A R70m South African project will allow for the secrets of radio bursts and dark energy to be investigated.
A multi-million rand telescope will generate cutting-edge South African science, stimulate economic and technological development and train students in critical skills.
The ground-breaking Hydrogen Intensity and Real-time Analysis eXperiment (HIRAX) telescope is being funded by the University of KwaZulu-Natal (UKZN) and the national Department of Science and Technology through the National Research Foundation.
The HIRAX telescope is located at the Square Kilometre Array (SKA) South Africa site in the Karoo and will have important synergies with the 64-dish MeerKAT, the country's precursor to the SKA.
The experiment, which will be managed by UKZN, is the result of a large global collaboration.
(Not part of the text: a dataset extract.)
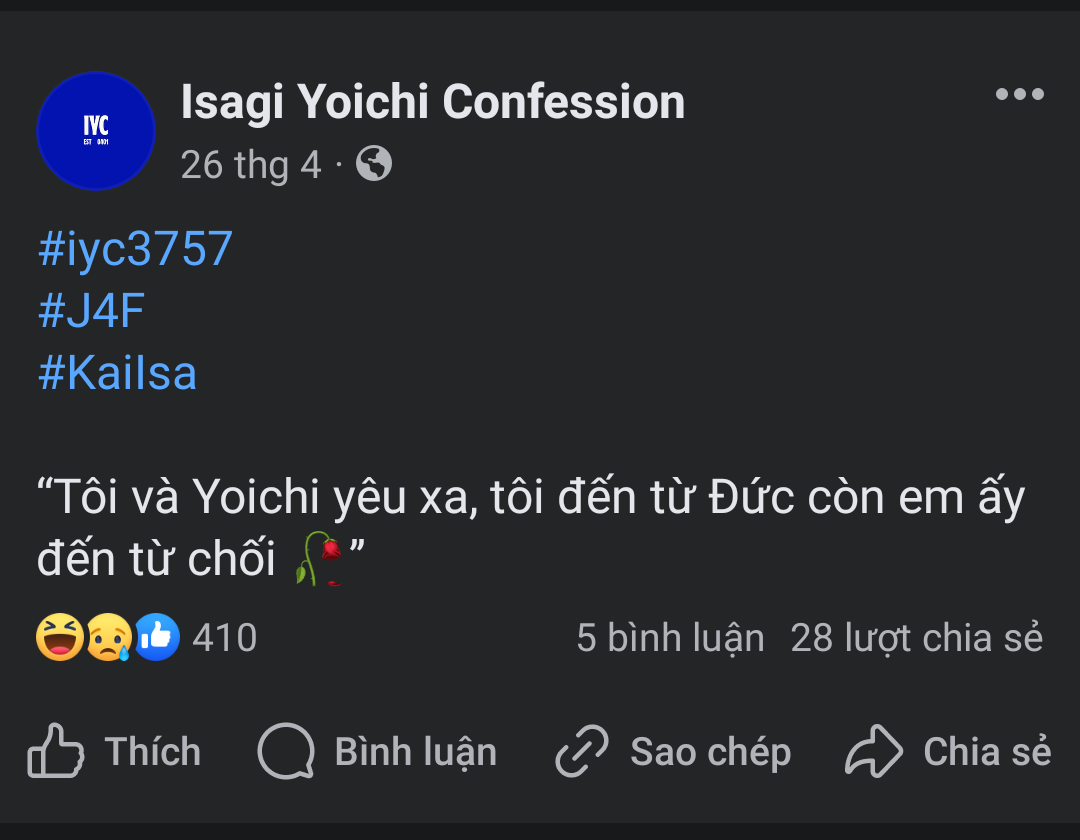The image size is (1080, 840).
Task: Open the post options three-dot menu
Action: pyautogui.click(x=1019, y=95)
The researchers will undertake a technical programme that involves building the instrument, carrying out science observations and analysing the raw data.
The project will work with industry to develop new technology and innovation, such as telescope hardware and big data analysis tools.
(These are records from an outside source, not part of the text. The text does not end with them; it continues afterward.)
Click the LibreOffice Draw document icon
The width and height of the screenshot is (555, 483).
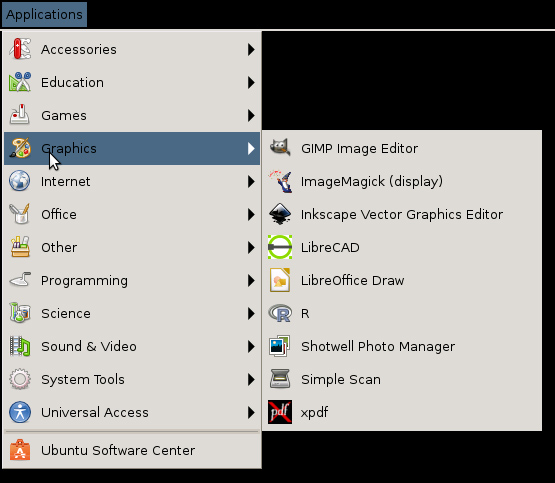point(280,280)
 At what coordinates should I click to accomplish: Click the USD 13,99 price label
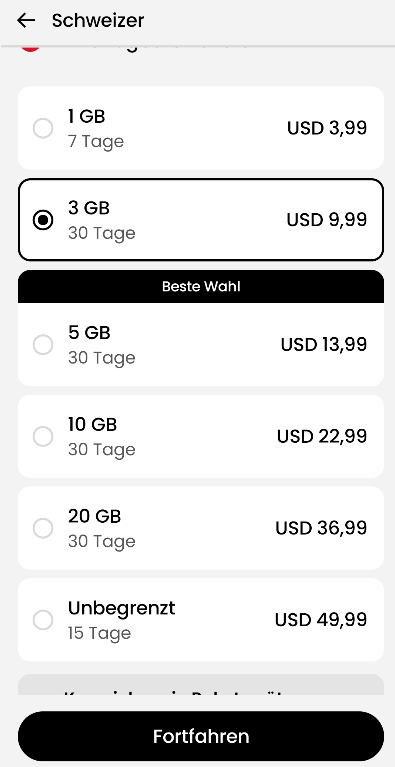(324, 344)
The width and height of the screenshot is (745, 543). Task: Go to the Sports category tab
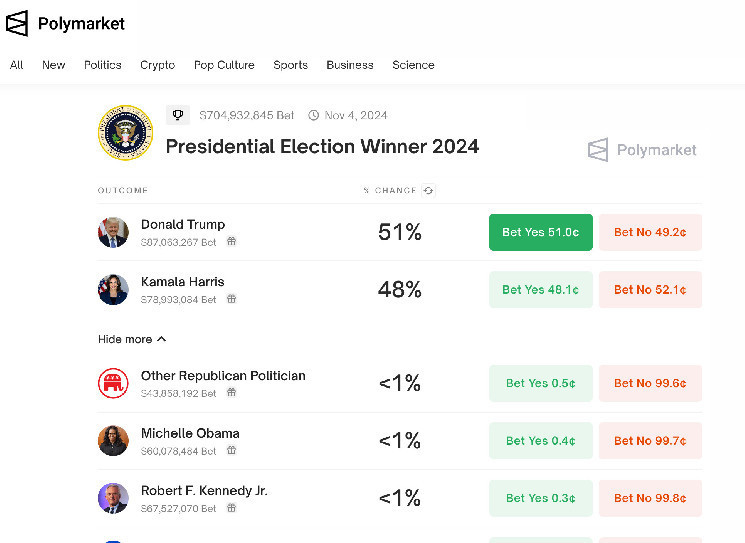(x=290, y=65)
HIRAX will be able to determine the characteristics of dark energy during a critical period in the universe, between seven and 11 billion years ago, when dark energy became the central component in the universe.
Science and Technology Minister Mmamoloko Kubayi-Ngubane said HIRAX will enhance the national system of innovation by building research and innovation capabilities in the country.
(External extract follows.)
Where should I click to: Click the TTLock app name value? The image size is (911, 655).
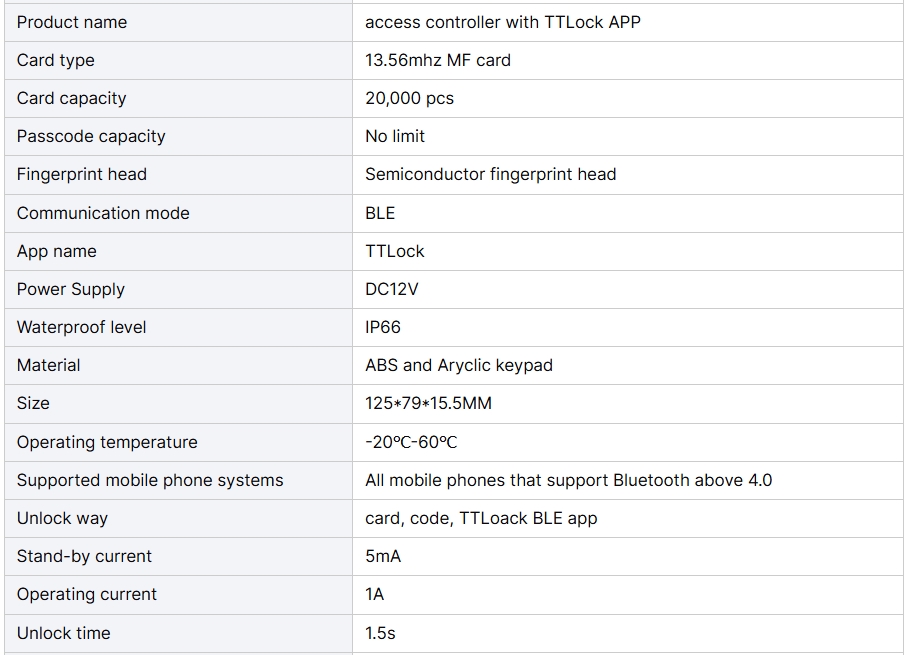pos(394,251)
She said the training of PhD students would contribute to the achievement of the target of 100 PhDs per million people by 2030 and inspire the next generation of learners to enter the exciting fields of science and engineering.
Vuk’uzenzele spoke to Warren Naidoo, who is currently studying towards a Master’s Degree in applied mathematics at the university.
Naidoo is doing his research in cosmology which is the study of the origin, evolution, and fate of the universe. He said the HIRAX project provides students like himself with an opportunity to make valuable contributions to the astronomy field.
“It will give us an opportunity to investigate some of the biggest questions in current cosmology, and that has been a lifelong dream for me,” he said.